## What the task requires:
Copy out the data from the line containing "This screenshot has height=557, width=888." to its last line, exactly. No pictures.

BEGIN

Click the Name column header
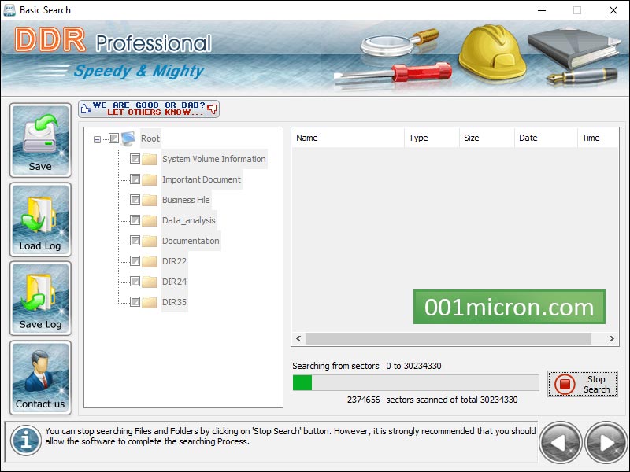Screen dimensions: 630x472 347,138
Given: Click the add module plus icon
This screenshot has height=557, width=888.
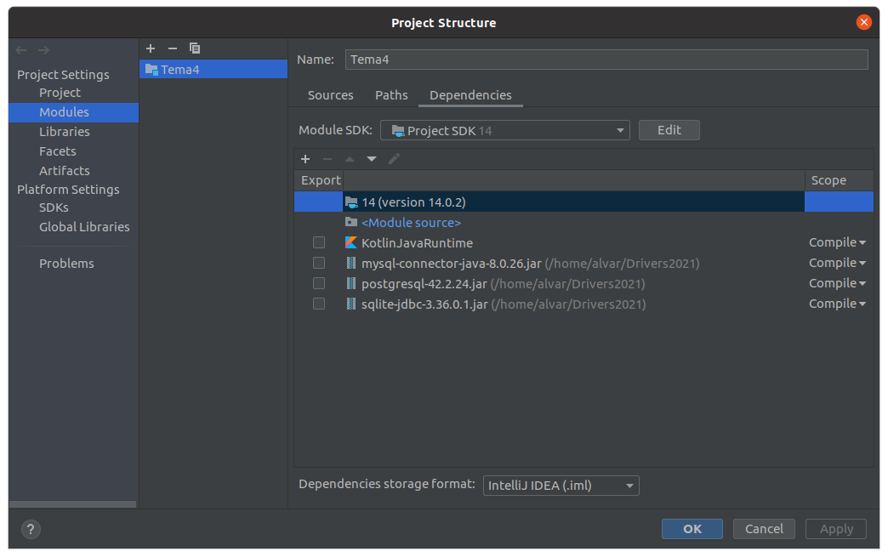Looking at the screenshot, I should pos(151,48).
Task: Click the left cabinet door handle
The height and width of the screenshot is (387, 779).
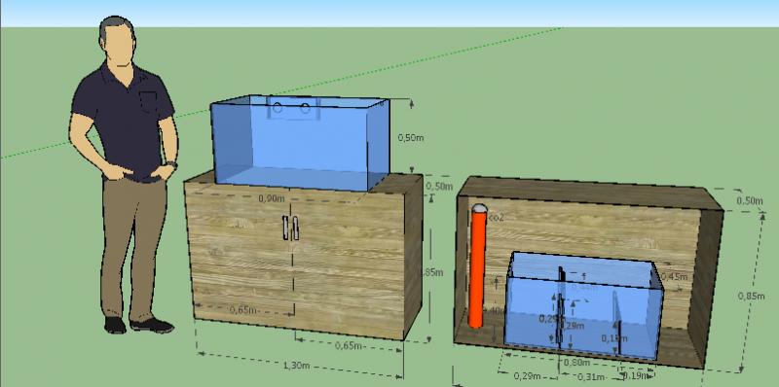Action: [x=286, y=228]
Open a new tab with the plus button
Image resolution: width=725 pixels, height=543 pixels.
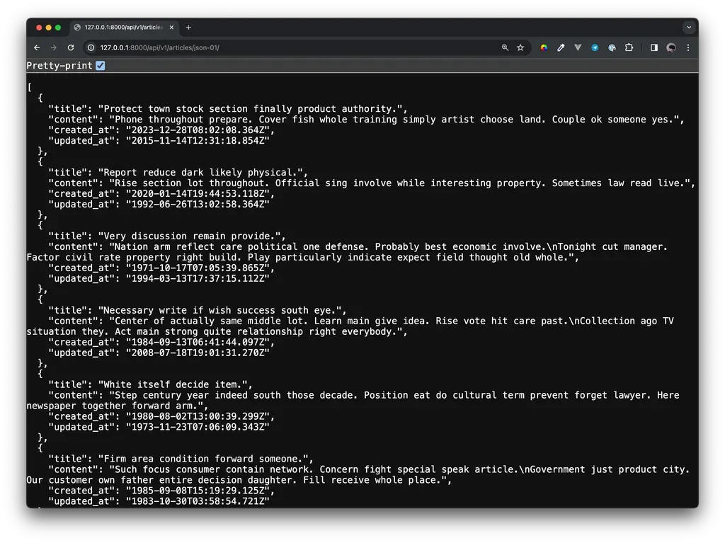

END

## Solution to the problem:
This screenshot has height=557, width=888.
Looking at the screenshot, I should pos(151,48).
Task: Click the left cabinet door handle
The height and width of the screenshot is (387, 779).
Action: [x=286, y=228]
Open a new tab with the plus button
Image resolution: width=725 pixels, height=543 pixels.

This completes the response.